The first one that came to my mind: Bruichladdich. I don’t know if the owners even have an interest in selling (I have never asked), but now that they have ten continuous years of whisky production behind them (which hasn’t happened in a while), it sure makes them more attractive.

What do you think will be the next distillery to change ownership? And why?

42 Responses to “The next scotch distillery to be sold?”

  1. JohnM says:

    There has been some speculation over Bladnoch recently, although I don’t know how true it is. There’s also speculation over Grant’s plans in Ireland. Some suggest Kilbeggan is an option.

  2. Mark Reynier says:

    No we are not interested in selling. Life is too exciting where we are just now with all the things we have been working on over the last decade finally starting to come to Market…

  3. Mike Dereszynski says:

    It’s reassuring to hear Mark’s reply. Much of the character of a distillery is not just found in the bottled spirit.It’s the people who work there. I hope Mark and Jim and the rest of the Laddies n Ladies a long and prosperous life at Bruichladdich.

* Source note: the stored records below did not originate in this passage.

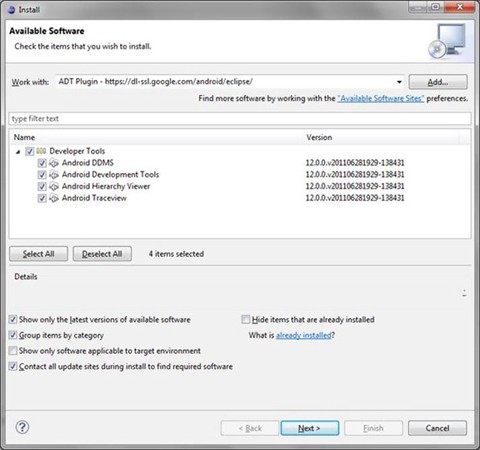Focus the type filter text field

[240, 119]
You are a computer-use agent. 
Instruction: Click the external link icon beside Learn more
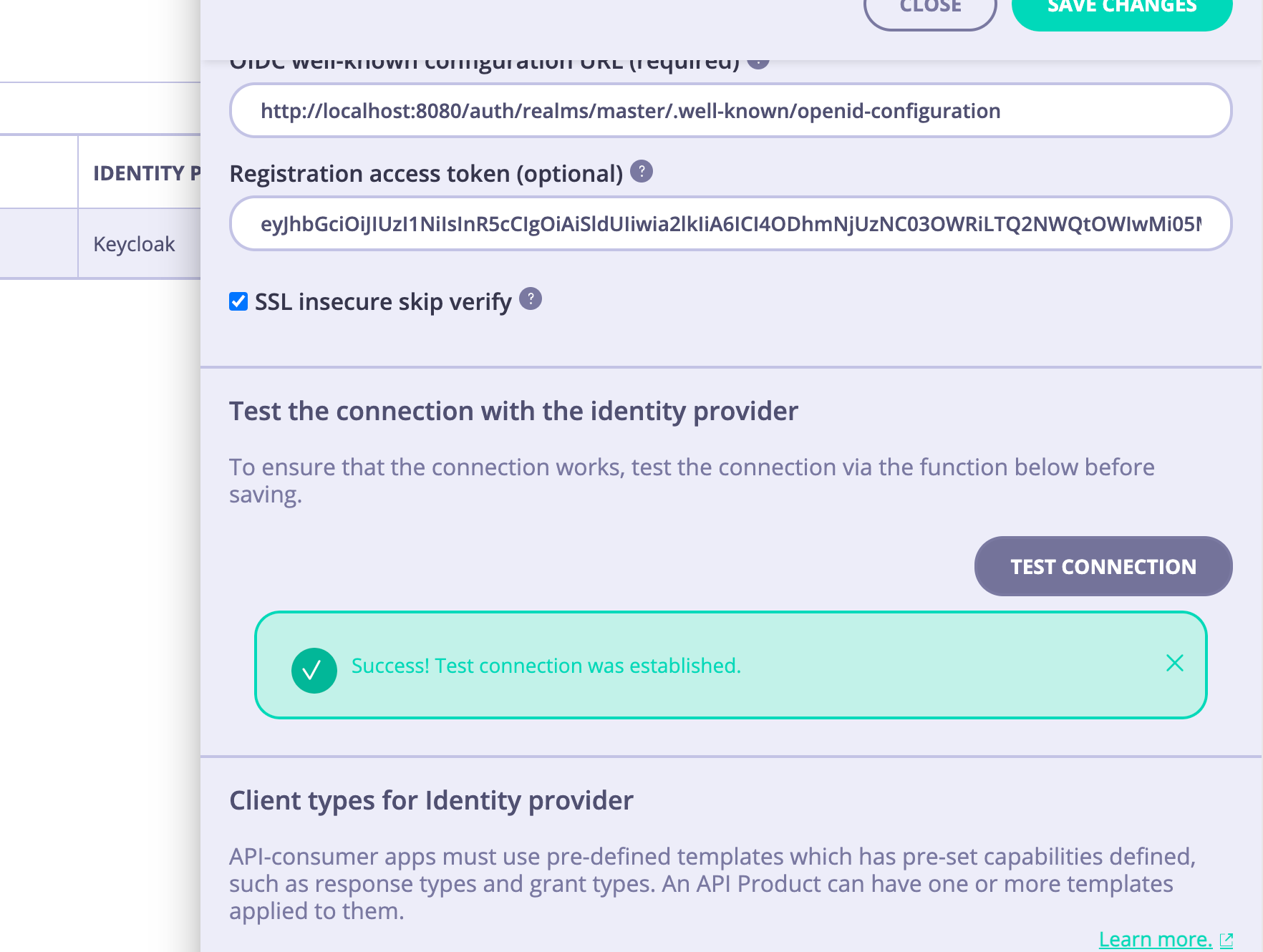(1227, 938)
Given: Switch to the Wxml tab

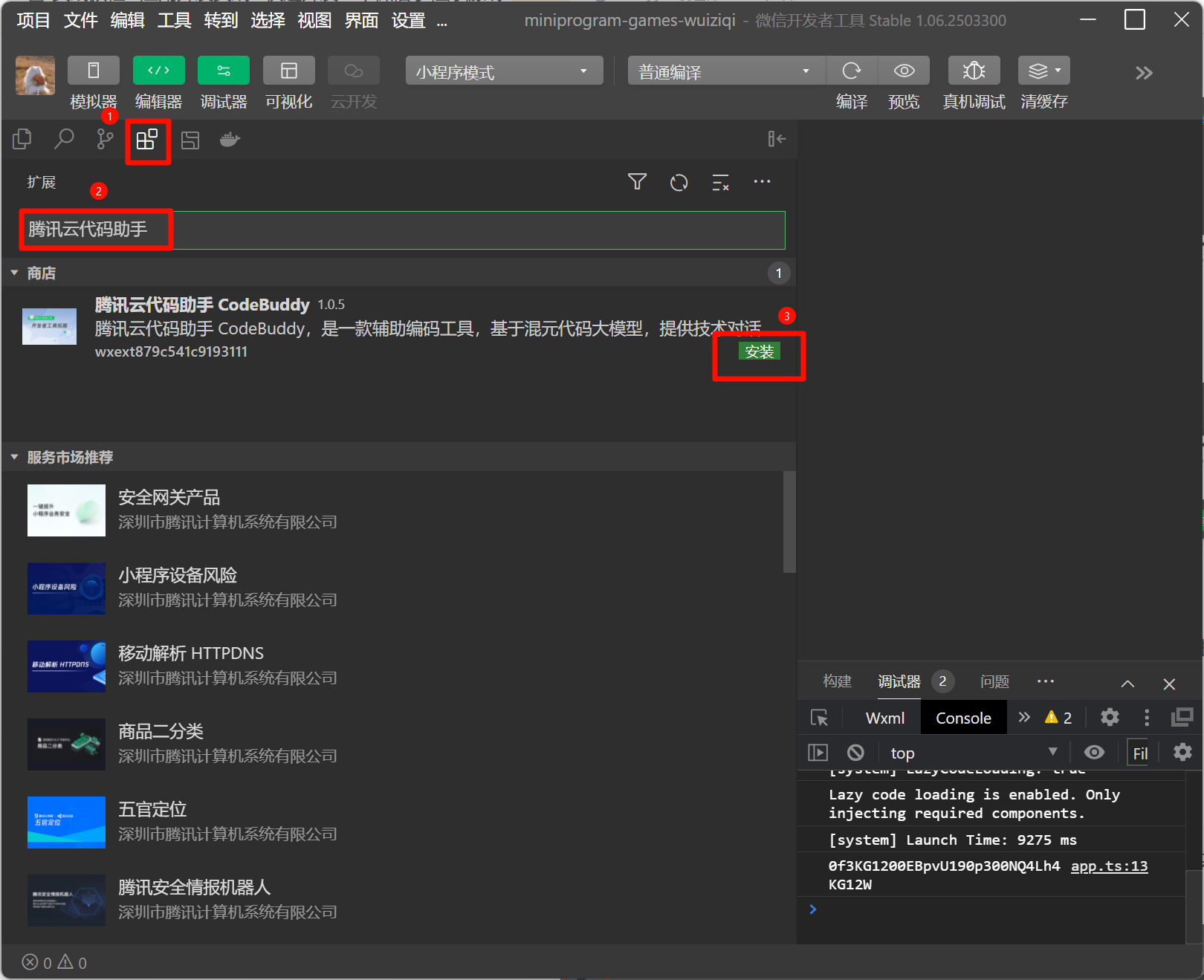Looking at the screenshot, I should tap(884, 718).
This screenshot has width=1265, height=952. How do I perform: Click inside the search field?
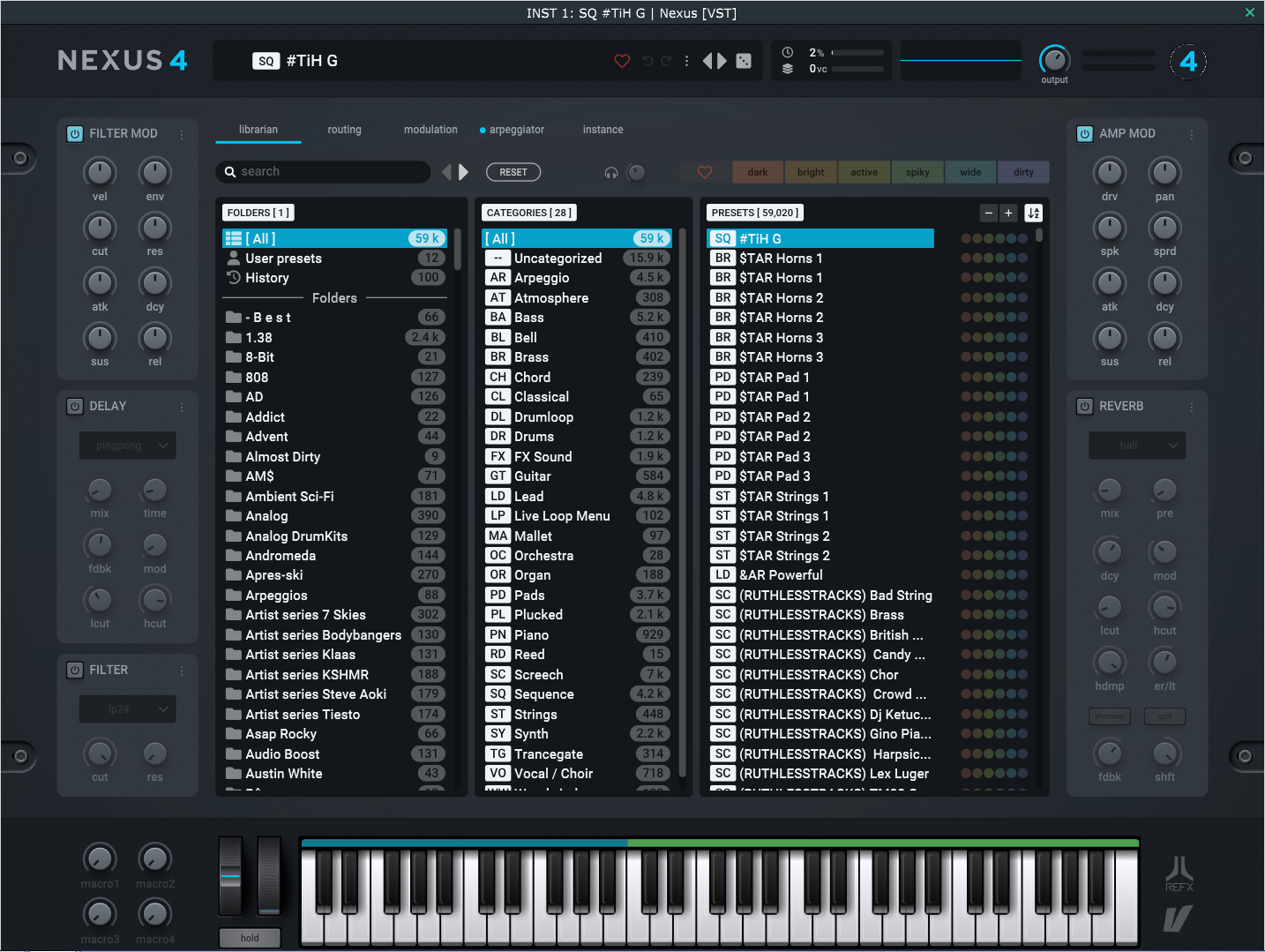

  4. Mike Dereszynski says:

    If I were to name a distillery I would like to see sold,it would be Parkmore Distillery in Dufftown.

    • kallaskander says:

      Hi there,

      there was a rumour that Parkmore could be sold to Glenfiddich some time ago.
      Now that they mothballed Kininvie – who knows what will happen.
      On the other hand they are busy developing Tullamore Dew and there is talk about a
      “Tullamore Dew” distillery as well.

      I would hope Bunnahabhain would be sold. She needs some urgent repairs.

      Just for speculations sake I would say that one of Pernod Ricards distilleries could be next.
      PR still has 9 billion Euros on the debt side and that is a hinderance for further growth.

      There are still some mothballed PR distilleries.

      Not that the sale of one or two distilleries would bring even one billion but every little bit helps.


    • Danny Maguire says:

      Parkmore belongs to William Grant, they bought it to protect the water supply to Glenfiddich. For that reason alone it will never be sold, or produce, again.

  5. Mary says:

    I would like to see Ben Nevis sold or fixed up! Nikka has not been a good custodian.

    • Red_Arremer says:

      You should listen to what Ralfy has to say on that one, Mary. He’s been very vocal about it.

    • Mr_Claw says:

      I totally concur with both you and Ralfy on this.

      It was some old(er) indy-bottled Ben Nevis that first stoked my love of single malt whisky.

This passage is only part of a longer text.